--- What is asked ---
Format the lines from the one containing "Given: Click the number 60 in the first line" through the one containing "Looking at the", inclusive, as a Markdown table with the columns Row and Line. Skip blank lines and leave the pictures out of the answer.

--- Records provided ---

◇ ◇ ◇ ◇ ◇

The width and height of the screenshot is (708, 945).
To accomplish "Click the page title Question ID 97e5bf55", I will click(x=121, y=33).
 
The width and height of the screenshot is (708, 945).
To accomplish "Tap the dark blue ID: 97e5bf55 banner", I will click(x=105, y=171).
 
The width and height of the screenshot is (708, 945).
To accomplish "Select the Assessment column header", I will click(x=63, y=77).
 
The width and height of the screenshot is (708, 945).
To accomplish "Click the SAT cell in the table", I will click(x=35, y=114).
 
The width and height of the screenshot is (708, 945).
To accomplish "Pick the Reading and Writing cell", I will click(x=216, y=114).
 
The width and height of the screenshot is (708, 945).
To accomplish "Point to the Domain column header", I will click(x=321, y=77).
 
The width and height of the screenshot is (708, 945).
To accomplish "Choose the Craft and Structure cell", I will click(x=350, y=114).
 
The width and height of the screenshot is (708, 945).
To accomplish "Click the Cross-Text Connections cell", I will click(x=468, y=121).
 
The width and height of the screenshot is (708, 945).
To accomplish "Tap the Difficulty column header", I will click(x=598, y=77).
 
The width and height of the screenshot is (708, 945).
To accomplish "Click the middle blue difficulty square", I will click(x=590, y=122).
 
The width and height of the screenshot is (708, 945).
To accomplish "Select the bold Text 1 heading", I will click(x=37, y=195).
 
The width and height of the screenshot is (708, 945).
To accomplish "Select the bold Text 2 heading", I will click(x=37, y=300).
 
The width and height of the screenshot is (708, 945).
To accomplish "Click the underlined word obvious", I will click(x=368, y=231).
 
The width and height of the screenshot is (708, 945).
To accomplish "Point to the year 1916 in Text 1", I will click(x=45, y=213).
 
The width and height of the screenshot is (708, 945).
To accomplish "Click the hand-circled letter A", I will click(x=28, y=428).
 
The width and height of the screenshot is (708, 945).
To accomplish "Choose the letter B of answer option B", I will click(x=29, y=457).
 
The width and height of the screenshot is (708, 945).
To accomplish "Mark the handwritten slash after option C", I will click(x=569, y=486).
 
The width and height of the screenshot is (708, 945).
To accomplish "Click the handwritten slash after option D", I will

◇ ◇ ◇ ◇ ◇

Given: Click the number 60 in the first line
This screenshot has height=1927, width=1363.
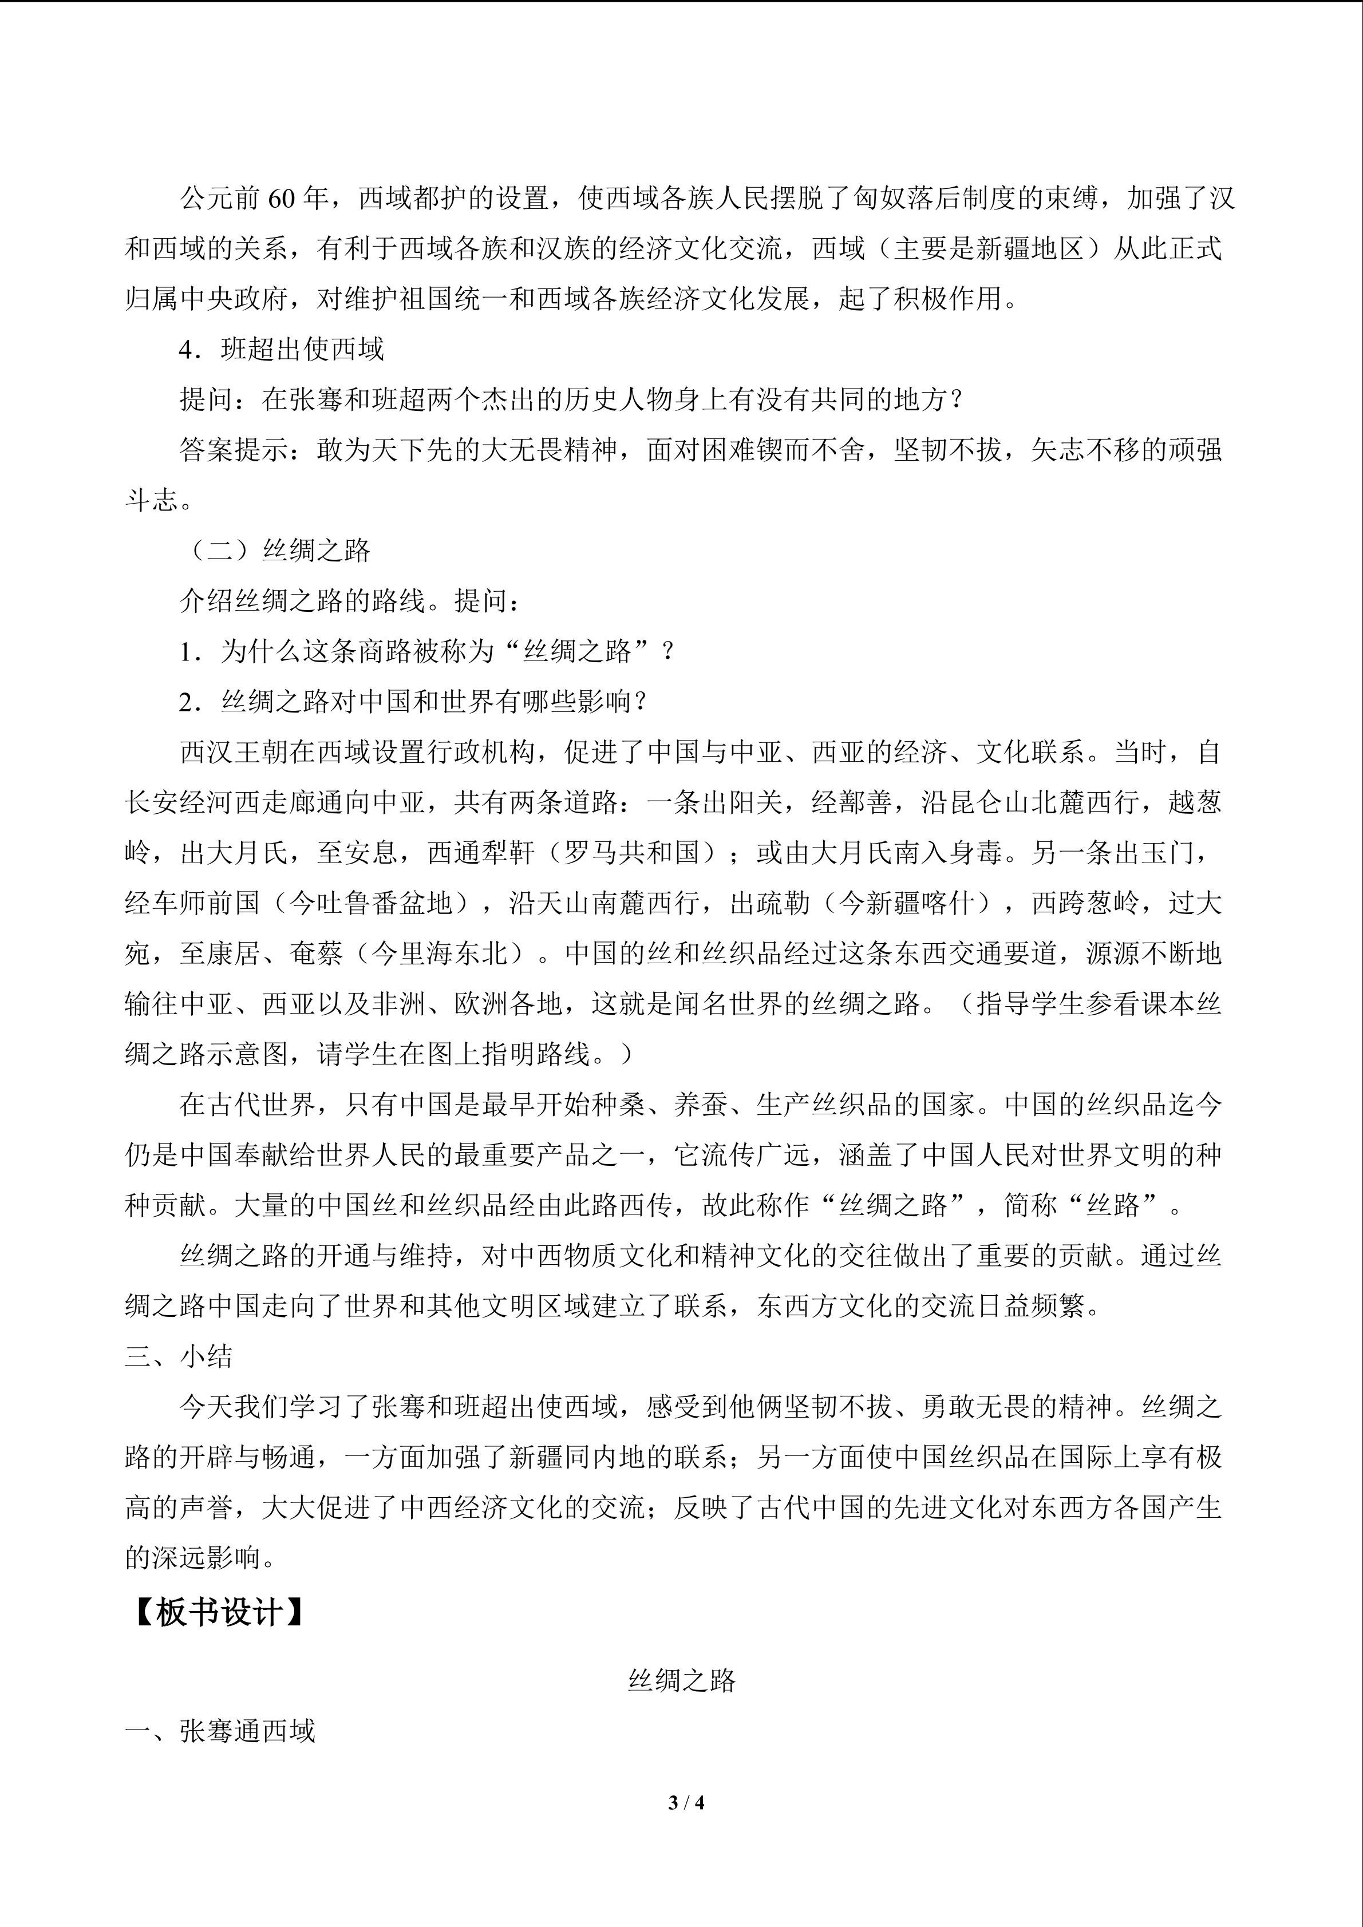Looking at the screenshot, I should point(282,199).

◇ ◇ ◇ ◇ ◇

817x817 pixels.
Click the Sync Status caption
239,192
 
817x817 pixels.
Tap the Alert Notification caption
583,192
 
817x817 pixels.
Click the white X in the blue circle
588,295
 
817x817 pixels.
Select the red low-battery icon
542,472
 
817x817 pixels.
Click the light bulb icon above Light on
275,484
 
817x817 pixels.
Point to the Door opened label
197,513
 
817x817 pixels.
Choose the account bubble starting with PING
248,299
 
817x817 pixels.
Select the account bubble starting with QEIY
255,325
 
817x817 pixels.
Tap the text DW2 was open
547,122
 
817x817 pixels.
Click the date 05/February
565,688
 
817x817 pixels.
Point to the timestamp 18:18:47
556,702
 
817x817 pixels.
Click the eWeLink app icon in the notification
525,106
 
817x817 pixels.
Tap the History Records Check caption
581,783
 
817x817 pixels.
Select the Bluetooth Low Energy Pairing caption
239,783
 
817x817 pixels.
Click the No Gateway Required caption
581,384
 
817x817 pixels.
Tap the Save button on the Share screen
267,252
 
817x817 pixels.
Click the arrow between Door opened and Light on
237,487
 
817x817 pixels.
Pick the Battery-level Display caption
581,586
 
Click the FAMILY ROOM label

◇ ◇ ◇ ◇ ◇

--- The output ---
| Row | Line |
|---|---|
| 1 | Given: Click the number 60 in the first line |
| 2 | This screenshot has height=1927, width=1363. |
| 3 | Looking at the screenshot, I should point(282,199). |